The American Bar Association standards for accrediting law schools require not less than one hour of classroom or direct faculty instruction and two hours of out-of-class student work per week for each credit awarded for a class. According to the standards, fifty minutes suffices for one hour of classroom time, while an hour for out-of-class time is sixty minutes.

This is a three-credit class. We will spend 75 minutes together in class two time per week, which translates to 150 minutes of class time per week, which precisely the amount required.

The ABA minimum of out-of-class time for a three-credit course is six hours per week. This would be met if you devoted three hours preparing for each class — although you really should do more than that.

Laptops are not allowed in class. I will post notes for each class. In addition, the powerpoint slides for each class will be posted about an hour before class. These can be printed out and used for hand-written notes.

The ABA requires course syllabi to contain learning outcomes. The learning outcomes that I desire for this course are:

1) Mastery of the main choice-of-law approaches used by state and federal courts in the United States, as well as their theoretical underpinnings and criticism of those underpinnings.

2) Mastery of the basics of federal constitutional limitations on choice of law.

3) Mastery of the basics of the constitutional and non-constitutional limits on the recognition of foreign judgments.

Students will be expected to have done the reading each day and to have thought about the study questions. Everyone is vulnerable to being called upon at random. If I am emailed by midnight the night before, however, you can "take a pass" and insure that you won't be called on that day. You can take a pass only two times the semester. During the final two weeks of class you cannot take more than one pass.

The class may not be taped without my permission.

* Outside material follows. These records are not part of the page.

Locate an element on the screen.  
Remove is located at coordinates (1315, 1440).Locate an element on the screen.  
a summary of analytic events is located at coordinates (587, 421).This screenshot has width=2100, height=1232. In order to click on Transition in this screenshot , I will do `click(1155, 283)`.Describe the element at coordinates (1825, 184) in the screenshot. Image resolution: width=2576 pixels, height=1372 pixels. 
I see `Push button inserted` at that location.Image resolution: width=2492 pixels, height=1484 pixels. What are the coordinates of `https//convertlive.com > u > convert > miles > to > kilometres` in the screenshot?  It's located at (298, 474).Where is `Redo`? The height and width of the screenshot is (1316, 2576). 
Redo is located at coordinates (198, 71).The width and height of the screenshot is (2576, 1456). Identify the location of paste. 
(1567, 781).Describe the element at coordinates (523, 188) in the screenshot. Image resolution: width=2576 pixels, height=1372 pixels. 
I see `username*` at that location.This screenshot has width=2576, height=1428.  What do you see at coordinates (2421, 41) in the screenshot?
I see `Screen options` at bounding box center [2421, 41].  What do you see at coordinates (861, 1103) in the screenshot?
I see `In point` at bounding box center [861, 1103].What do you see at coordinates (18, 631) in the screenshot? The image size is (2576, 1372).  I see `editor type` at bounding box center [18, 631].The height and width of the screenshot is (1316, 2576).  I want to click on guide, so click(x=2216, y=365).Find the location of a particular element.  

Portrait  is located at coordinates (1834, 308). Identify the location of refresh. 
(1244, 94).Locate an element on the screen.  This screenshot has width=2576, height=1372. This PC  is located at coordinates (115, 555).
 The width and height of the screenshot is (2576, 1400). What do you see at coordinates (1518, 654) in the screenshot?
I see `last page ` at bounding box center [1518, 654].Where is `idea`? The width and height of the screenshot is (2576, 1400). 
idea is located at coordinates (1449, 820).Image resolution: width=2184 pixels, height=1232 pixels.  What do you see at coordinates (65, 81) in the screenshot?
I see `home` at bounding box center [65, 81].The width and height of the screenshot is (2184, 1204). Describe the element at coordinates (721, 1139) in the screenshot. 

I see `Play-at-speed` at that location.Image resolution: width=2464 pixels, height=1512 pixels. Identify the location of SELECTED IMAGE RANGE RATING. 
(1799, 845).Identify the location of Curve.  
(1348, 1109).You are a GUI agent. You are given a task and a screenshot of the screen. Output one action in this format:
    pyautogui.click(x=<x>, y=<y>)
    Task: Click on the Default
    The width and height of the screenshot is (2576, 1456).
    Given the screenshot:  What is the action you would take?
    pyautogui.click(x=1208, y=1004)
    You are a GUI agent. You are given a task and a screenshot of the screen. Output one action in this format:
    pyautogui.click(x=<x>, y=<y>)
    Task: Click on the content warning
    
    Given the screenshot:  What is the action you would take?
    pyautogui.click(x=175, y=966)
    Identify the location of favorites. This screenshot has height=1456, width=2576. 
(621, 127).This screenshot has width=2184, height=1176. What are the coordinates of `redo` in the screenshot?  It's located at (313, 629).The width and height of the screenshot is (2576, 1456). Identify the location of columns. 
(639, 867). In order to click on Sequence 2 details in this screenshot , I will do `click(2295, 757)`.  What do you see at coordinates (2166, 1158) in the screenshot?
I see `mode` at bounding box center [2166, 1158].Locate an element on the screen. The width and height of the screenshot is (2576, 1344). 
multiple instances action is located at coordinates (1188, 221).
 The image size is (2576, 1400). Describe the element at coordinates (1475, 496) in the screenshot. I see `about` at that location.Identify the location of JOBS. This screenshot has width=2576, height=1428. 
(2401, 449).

The exam will be limited open book. Commercial outlines, hornbooks, treatises etc. will not be  permitted in the examination. You will not be permitted to access the internet for this examination, except to upload your exam at the end. You will be able to bring into the examination only the following materials:
a)    All materials assigned in this course, that is:
    i)     Currie, Kay, Kramer, & Roosevelt, Conflict of Laws (9th, 8th or 7th ed.)
    ii)    Other reading materials that were assigned on the website for the course.
b)     Any outline made by you or by a study group within which you participated.
c)     Your class notes.

I will take class participation into account in the final grade. I may raise some students' grades by a third (e.g. B+ to A-) if they are particularly active and informed class participants.